Barriga dejó un par de cartas, su único cable a tierra antes de encaramarse en el balcón del 18 piso y lanzarse al vacío en Las Condes. Los escritos de Barriga no sólo demuestran la angustia y desesperación de quien ve como salida el suicidio, sino que, además, revelan el poder de aquel ya mítico
slogan de los familiares de detenidos desaparecidos: Ni perdón ni olvido.
Efectivamente, con esa contundente frase en sus gargantas, los deudos de sus víctimas -personas a las que el mismo Barriga les bajó el pulgar- llegaron hasta la Avenida Irarrázaval a
funar al Coronel retirado en una de las movilizaciones de este tipo más recordadas por sus protagonistas.

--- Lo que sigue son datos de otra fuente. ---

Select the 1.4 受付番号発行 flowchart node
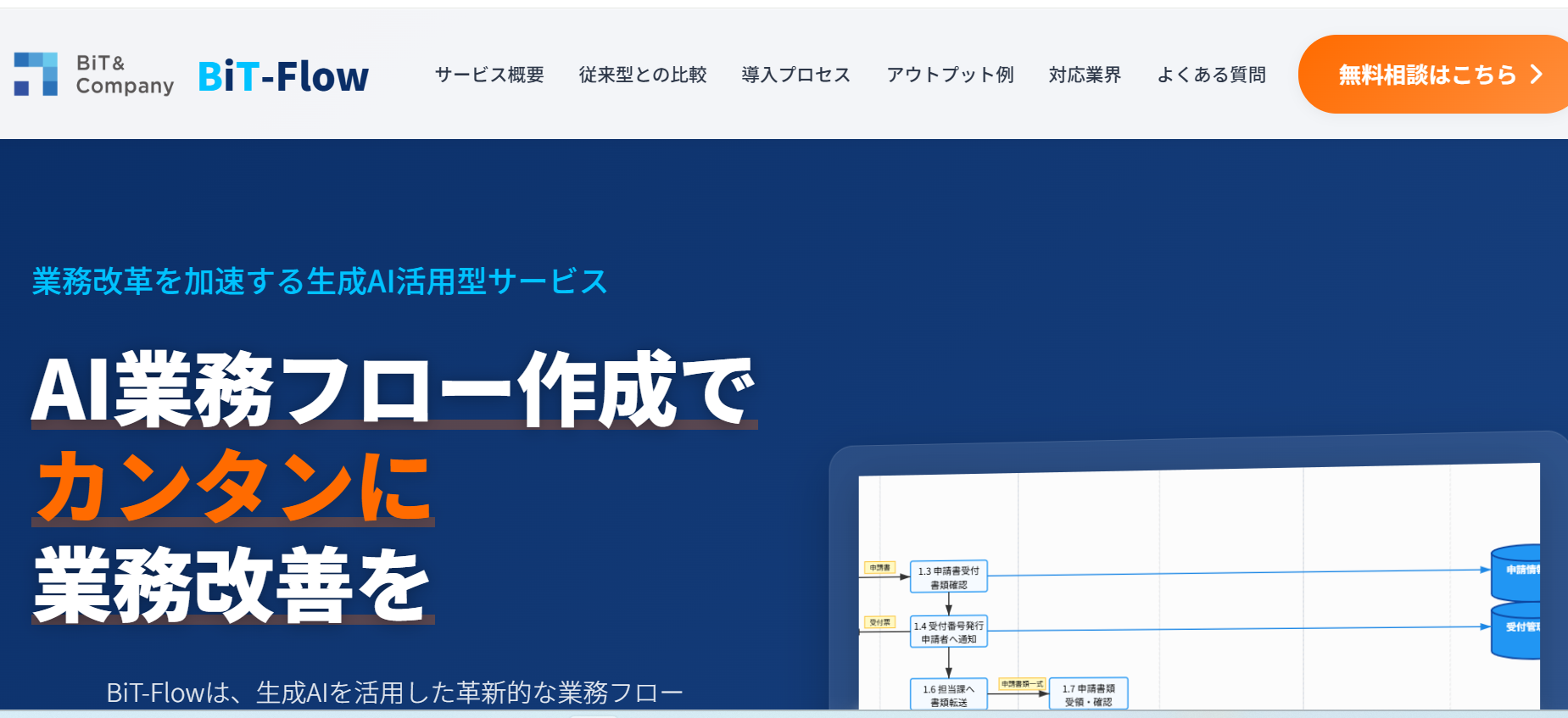[x=948, y=632]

Si a esa condena social le sumamos la tardía pero llegada al fin y al cabo de la justicia (a manos del juez Juan Guzmán cabe destacarlo), si le agregamos la extraña enfermedad de su mujer, la cesantía, los constantes despidos, la vuelta de espalda de sus camaradas de armas y las consecuencias de todo lo anterior, aparece el suicidio como salida.
Sin embargo, creo que el factor más importante en este caso, el factor de más peso a la hora de analizar el hecho, es el peso de la conciencia, de su propia conciencia, negra y asquerosa conciencia.

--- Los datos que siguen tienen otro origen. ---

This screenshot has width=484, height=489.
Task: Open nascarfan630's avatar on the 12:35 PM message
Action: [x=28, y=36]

Barriga, comparable con otros nefastos personajes de la represión como Manuel Contreras o Miguel Krassnoff, cargaba con varios muertos en sus espaldas. Constantemente, en esas noches cuando la vigilia parece más fuerte que la somnolencia, Barriga debió haber sufrido, debió haber constatado que ni todo el entrenamiento del mundo es capaz de hacer llevable el peso de la conciencia, la carga sicológica que significa haberse vestido de verdugo y actuar como tal.
Don Jaime, QEPD, era una pruba viviente de tantos otros en su misma situación. Personas, al fin y al cabo, que se dejaron llevar por una doctrina, por un líder, por una luz cegadora. Lo que nos queda es recuperar a esos Jaimes que siguen paseándose por las calles, cabizbajos, tratando de llevar sobre sus hombros el peso de sus conciencias.